Rapid elasticity: capabilities can be rapidly and elastically provisioned, in some cases automatically, to quickly scale out and rapidly released to quickly scale in. To the consumer, the capabilities available for provisioning often appear to be unlimited and can be purchased in any quantity at any time.

Measured service: cloud systems automatically control and optimize resource use by leveraging a metering capability at some level of abstraction appropriate to the type of service (e.g., storage, processing, bandwidth, and active user accounts). Resource usage can be monitored, controlled, and reported, providing transparency for both the provider and consumer of the utilized service.

Service Models are as follows:

Software as a Service (SaaS): the capability provided to the consumer is to use the provider's applications running on a cloud infrastructure. The applications are accessible from various client devices through a thin client interface such as a web browser (e.g., web-based e-mail). The consumer does not manage or control the underlying cloud infrastructure including network, servers, operating systems, storage, or even individual application capabilities, with the possible exception of limited user-specific application configuration settings.

Platform as a Service (PaaS): the capability provided to the consumer is to deploy onto the cloud infrastructure consumer-created or acquired applications created using programming languages and tools supported by the provider.

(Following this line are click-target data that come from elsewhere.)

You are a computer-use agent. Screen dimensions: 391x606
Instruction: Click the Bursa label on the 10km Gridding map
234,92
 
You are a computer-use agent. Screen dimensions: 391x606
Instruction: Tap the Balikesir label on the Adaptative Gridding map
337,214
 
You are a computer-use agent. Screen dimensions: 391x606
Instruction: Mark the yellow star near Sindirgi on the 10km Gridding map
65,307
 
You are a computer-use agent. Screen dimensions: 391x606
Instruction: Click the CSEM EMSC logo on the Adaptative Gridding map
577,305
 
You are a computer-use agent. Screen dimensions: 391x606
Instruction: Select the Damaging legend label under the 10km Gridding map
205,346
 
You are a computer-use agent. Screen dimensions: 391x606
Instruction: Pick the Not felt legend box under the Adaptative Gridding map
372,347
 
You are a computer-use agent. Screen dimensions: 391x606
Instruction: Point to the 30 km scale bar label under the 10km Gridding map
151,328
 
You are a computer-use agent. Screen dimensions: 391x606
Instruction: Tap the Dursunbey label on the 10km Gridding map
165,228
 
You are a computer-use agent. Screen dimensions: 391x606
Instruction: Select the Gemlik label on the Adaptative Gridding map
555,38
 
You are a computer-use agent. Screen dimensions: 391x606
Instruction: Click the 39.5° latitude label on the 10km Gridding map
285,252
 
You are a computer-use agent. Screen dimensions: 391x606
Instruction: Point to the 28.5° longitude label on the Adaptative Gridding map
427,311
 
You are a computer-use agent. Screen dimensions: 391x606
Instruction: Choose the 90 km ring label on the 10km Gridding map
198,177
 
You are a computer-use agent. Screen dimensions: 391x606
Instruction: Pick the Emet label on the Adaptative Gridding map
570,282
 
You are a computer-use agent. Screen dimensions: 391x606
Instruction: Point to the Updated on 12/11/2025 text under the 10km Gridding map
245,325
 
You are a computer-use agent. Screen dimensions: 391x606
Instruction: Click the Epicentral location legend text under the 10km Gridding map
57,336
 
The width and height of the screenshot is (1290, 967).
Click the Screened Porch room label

The consumer does not manage or control the underlying cloud infrastructure including networks, servers, operating systems, or storage, but has control over the deployed applications and possibly application hosting environment configurations.

Infrastructure as a Service (IaaS): the capability provided to the consumer is to provision processing, storage, networks, and other fundamental computing resources where the consumer is able to deploy and run arbitrary software, which can include operating systems and applications. The consumer does not manage or control the underlying cloud infrastructure but has control over operating systems, storage, deployed applications, and possibly limited control of select networking components (e.g., host firewalls).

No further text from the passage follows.